Spinal cord collection and preparation
After anesthetization and cervical dislocation, the rats were confirmed dead without spontaneous breathing or blinking reflex for >5 min. The spinal cord was carefully exposed, the surrounding nerve roots were cut off, and the T8–T10 spinal cord was removed. The contusion site was located at the center part between T8 and T10. The spinal cord from the center to T8 was fixed in 4% paraformaldehyde for 24 h, dehydrated in 70%, 80%, 90%, 95%, and 100% ethanol (1 min each time), cleared twice with xylene (5 min each time), paraffin-embedded, and sectioned (4 μm thick). Last, sections were stored in a −80°C refrigerator for later use.
TdT-mediated dUTP-biotin nick end-labeling (TUNEL)
The spinal cord sections were placed in an oven for 1 h at 80°C, dewaxed with xylene, hydrated with a gradient of ethanol, and subjected to TUNEL reaction (Roche Diagnostics). Images were captured with an IX-73 fluorescence microscope (Olympus).

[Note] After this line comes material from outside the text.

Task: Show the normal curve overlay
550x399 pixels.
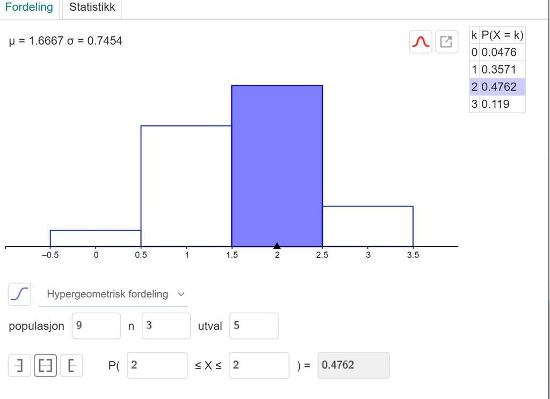Action: [x=421, y=41]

Cells were fixed in 4% paraformaldehyde for 30 min and 70% cold ethanol for 15 min, treated with PBS containing 0.3% Triton X-100 for 5 min at room temperature, and incubated with TUNEL detection solution for 1 h at 37°C in the dark. The slides were sealed with an anti-fluorescence quenching solution and observed under a fluorescence microscope. Nuclei were stained with DAPI. The number of cells in five random fields per slide was counted and averaged. The TUNEL+/DAPI ratios were then calculated. Cell counts were performed by investigators who were blinded to the group and treatment.

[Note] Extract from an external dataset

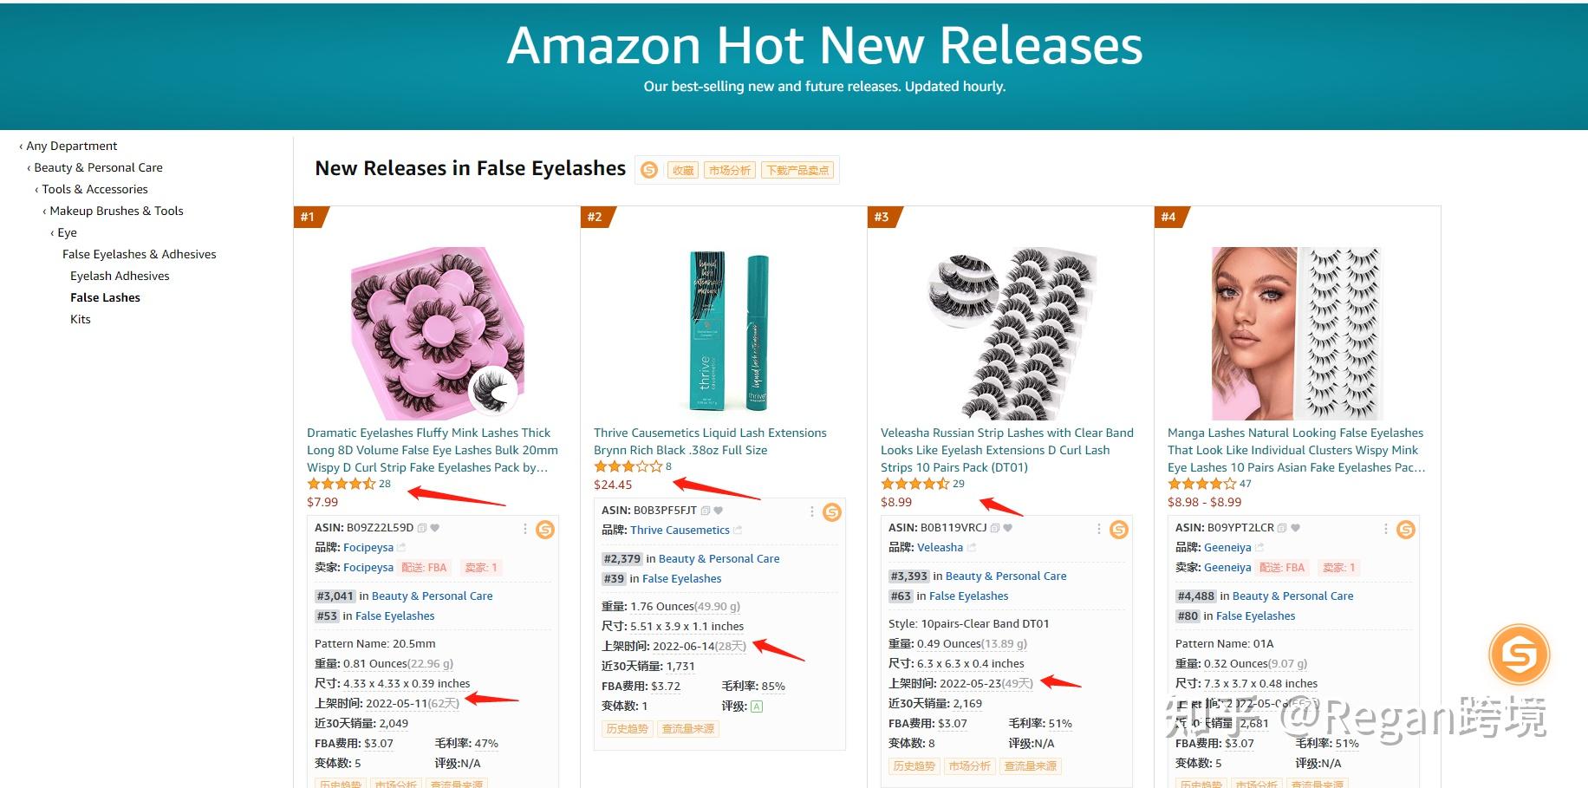Open 市场分析 next to New Releases heading
1588x788 pixels.
click(730, 170)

Hematoxylin-eosin (H&E) staining
Dewaxed and hydrated spinal cord tissue sections were stained with hematoxylin (H8070-5G; Solarbio) for 4 min, differentiated with hydrochloric acid alcohol for 10 s, rinsed for 5 min, and soaked in eosin solution (PT001; Bogoo) for 2 min. After dehydration with gradient alcohol (1 min each time) and transparentization with xylene (twice, 1 min each time), sections were dried, mounted with neutral gum, and observed under an optical microscope (DMM-300D; Caikon).
Nissl staining
De-paraffinized and hydrated spinal cord tissue sections were stained with toluidine blue at 37°C for 30 min and washed with water for 8 min. After routine dehydration, transparentization, and mounting, the sections were photographed under an optical microscope (200×). Neurons were counted using Image-Pro Plus 6.0, and the average number of motor neurons in five random fields of view per section was calculated.
Immunofluorescence staining
Spinal cord tissue sections were treated with blocking solution (10% BSA and 2% Triton X-100, 1:1) for 2 h and incubated with primary antibodies (rabbit anti-rat LC3, ab128025, Abcam; mouse anti-rat NeuN, MAB377, Merck Millipore) at 4°C overnight. PC12 cells were fixed in 4% paraformaldehyde-0.1 mol/l PBS solution, treated with 10% normal goat serum for 1 h, and incubated with rabbit anti-rat LC3 (ab128025, Abcam) at 4°C overnight. After PBS washing, the sections were incubated with fluorescein-labeled secondary antibodies (goat anti-rabbit IgG Alexa Fluor 488, ab150077, Abcam; goat anti-mouse IgG Alexa Fluor 647, ab150115, Abcam) at room temperature in the dark for 2 h; the cells were incubated with goat anti-rabbit IgG Alexa Fluor 488 (ab150077, Abcam) at room temperature in the dark for 2 h. Nuclei were stained with DAPI. Images were captured using a fluorescence microscope (TCS SP2, Leica) and imported into ImageJ for processing. The channels were split, and the channels of the two target proteins were reserved. False colors were added to the two channels which were processed using the Coloc 2 plug-in.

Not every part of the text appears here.